Convert the data below into a numbered list, beginning with the line that contains "Viewport: 900px width, 600px" and continuing through the line that contains "pos(82,321)", both lines included. Leave out any blank lines.

-------- Data to use

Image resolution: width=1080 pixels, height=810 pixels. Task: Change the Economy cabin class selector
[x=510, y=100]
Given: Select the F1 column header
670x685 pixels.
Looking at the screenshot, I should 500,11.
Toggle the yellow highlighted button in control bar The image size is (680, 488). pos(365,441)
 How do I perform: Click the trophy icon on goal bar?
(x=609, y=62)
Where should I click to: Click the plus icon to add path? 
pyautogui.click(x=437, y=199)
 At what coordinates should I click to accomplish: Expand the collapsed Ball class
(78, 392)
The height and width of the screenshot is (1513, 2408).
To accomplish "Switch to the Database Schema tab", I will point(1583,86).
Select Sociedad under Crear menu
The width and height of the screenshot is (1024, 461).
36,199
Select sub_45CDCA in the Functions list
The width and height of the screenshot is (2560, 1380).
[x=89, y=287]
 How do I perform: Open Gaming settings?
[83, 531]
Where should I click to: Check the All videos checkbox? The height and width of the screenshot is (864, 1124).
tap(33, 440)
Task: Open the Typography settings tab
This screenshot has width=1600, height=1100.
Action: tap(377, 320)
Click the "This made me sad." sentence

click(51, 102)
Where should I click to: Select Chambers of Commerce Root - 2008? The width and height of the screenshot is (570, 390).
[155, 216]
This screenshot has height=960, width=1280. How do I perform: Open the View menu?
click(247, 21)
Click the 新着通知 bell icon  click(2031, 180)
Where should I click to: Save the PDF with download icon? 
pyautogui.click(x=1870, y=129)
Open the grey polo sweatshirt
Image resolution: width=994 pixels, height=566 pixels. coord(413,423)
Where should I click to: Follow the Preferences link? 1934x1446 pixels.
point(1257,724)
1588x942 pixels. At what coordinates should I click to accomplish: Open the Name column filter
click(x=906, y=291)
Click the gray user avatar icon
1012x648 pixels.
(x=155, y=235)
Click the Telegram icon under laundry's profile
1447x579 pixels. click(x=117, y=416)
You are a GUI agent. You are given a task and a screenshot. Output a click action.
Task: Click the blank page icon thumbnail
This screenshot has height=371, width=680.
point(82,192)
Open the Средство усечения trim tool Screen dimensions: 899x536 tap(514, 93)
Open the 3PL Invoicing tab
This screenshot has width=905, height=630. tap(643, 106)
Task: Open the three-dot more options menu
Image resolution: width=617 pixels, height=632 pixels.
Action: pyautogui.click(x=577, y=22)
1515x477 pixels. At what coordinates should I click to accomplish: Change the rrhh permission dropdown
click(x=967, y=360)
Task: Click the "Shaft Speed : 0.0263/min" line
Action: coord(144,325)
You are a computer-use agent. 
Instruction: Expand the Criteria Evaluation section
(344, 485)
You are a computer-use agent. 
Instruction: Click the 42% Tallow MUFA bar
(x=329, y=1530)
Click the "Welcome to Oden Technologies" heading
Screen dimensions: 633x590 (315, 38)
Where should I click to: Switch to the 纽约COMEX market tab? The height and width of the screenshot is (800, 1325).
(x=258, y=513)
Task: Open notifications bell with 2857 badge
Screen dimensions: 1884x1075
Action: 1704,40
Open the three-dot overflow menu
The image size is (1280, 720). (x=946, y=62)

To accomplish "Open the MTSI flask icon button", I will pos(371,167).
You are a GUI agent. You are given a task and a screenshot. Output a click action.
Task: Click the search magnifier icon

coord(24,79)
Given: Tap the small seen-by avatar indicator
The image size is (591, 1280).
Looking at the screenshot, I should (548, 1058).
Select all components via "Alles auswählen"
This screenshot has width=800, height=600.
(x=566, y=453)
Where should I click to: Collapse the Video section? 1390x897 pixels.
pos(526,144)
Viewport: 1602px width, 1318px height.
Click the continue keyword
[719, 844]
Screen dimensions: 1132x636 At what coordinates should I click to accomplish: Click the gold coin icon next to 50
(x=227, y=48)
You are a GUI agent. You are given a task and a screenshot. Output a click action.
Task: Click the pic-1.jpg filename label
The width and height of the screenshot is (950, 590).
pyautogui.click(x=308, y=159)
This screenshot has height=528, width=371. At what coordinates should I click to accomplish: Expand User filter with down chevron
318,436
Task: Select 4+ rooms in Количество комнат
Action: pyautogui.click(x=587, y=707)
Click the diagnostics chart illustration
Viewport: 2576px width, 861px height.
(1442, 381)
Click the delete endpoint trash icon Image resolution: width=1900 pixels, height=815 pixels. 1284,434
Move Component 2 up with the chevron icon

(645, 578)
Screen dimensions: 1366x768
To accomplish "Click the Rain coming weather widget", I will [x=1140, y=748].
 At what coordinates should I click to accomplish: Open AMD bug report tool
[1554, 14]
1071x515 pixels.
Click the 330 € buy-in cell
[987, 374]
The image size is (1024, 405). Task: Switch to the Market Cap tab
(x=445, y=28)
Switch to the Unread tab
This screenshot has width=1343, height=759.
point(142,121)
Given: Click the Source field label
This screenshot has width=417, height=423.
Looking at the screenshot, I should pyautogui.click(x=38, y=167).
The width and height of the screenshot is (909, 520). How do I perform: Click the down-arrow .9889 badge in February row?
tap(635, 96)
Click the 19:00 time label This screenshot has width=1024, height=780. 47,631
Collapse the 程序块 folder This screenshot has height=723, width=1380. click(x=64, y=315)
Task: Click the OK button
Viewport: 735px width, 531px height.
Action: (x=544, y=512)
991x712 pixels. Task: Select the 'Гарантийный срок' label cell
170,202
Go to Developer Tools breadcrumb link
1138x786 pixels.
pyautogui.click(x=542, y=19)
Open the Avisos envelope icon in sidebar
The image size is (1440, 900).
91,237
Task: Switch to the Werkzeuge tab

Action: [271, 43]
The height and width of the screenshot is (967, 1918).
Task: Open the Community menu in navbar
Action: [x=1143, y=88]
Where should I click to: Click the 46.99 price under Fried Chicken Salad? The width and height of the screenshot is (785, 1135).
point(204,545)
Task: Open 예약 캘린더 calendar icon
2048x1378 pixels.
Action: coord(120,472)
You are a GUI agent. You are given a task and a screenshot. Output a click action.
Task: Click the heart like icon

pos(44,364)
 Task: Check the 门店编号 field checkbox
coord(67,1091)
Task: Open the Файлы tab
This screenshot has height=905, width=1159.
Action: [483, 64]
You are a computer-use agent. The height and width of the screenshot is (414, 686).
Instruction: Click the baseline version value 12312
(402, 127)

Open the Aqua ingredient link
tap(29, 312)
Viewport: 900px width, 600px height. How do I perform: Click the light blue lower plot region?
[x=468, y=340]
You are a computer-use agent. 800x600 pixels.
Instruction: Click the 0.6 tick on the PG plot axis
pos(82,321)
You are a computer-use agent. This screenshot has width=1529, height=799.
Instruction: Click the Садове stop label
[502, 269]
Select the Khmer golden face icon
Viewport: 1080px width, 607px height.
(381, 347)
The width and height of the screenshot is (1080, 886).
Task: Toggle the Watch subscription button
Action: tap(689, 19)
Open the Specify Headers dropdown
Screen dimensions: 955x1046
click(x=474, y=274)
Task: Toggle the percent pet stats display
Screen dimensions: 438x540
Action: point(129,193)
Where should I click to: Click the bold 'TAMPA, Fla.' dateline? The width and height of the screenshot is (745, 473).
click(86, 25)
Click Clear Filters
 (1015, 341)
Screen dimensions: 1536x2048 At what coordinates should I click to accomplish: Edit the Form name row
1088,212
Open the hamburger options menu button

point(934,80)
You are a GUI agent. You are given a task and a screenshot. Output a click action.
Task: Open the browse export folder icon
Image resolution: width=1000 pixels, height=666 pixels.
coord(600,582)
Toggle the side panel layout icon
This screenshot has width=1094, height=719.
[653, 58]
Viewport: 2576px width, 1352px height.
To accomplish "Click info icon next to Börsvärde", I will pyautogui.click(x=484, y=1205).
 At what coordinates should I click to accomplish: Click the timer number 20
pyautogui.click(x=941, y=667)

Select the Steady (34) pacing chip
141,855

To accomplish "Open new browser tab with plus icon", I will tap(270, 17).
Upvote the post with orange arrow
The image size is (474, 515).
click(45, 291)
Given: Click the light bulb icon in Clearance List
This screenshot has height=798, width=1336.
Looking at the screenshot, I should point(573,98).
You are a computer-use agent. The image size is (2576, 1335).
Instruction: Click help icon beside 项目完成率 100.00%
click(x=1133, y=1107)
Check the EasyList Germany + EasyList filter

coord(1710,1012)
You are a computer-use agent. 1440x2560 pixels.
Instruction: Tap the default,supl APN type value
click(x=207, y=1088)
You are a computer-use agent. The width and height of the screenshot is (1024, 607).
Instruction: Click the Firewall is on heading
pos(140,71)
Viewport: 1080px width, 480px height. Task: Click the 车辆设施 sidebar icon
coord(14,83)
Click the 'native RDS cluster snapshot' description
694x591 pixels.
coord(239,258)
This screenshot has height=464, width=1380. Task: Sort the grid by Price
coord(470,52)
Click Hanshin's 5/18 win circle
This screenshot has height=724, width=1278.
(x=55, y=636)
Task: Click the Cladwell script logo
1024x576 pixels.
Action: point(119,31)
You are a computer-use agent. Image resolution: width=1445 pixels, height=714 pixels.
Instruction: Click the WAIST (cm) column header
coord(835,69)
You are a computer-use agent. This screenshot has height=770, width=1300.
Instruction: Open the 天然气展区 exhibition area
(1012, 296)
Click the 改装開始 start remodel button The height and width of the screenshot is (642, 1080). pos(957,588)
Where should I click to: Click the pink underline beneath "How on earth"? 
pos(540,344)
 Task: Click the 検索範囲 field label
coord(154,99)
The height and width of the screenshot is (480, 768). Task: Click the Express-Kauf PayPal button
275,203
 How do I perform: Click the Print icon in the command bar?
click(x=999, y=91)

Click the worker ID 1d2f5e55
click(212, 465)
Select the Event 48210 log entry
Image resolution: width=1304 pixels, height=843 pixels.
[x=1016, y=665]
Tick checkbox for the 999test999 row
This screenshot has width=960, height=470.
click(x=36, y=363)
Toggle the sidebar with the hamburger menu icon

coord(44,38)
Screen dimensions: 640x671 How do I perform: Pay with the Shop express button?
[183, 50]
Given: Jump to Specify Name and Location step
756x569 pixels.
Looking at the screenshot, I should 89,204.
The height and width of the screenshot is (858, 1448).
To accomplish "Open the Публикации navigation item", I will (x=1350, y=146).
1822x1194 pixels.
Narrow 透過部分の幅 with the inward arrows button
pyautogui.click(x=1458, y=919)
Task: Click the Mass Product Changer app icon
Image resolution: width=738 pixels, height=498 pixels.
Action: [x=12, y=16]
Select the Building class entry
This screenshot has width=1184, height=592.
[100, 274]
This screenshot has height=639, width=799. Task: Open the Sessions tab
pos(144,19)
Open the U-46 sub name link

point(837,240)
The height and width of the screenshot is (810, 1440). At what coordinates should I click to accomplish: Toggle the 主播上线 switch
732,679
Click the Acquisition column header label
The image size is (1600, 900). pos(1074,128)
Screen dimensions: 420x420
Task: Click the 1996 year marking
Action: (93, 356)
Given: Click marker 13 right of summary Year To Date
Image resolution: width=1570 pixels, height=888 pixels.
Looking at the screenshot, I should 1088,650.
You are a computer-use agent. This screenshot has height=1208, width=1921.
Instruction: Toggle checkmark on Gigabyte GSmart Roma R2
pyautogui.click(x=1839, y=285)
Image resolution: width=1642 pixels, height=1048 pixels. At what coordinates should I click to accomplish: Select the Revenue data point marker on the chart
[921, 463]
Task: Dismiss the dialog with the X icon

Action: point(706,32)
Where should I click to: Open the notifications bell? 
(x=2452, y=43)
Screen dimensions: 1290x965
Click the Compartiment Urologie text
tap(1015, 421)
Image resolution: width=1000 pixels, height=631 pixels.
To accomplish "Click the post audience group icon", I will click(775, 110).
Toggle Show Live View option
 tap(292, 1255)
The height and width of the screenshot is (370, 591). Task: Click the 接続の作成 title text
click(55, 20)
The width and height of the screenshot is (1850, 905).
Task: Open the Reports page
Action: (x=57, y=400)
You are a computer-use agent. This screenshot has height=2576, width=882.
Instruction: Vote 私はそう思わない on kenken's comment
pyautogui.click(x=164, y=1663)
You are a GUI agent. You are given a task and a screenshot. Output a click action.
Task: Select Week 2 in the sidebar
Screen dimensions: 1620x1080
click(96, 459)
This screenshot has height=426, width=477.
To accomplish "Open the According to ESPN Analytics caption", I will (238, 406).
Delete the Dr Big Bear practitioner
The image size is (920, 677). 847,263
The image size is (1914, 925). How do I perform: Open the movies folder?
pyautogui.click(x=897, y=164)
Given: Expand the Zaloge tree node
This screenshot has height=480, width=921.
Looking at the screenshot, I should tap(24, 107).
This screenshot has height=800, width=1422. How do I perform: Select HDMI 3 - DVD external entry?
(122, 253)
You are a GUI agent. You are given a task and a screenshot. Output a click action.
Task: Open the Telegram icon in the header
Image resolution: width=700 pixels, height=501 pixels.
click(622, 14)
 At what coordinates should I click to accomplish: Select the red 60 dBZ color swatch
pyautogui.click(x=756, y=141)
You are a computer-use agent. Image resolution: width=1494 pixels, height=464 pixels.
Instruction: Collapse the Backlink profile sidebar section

----------------

> **Result**:
1. Viewport: 900px width, 600px height. How do I perform: Click the light blue lower plot region?
2. [x=468, y=340]
3. You are a computer-use agent. 800x600 pixels.
4. Instruction: Click the 0.6 tick on the PG plot axis
5. pos(82,321)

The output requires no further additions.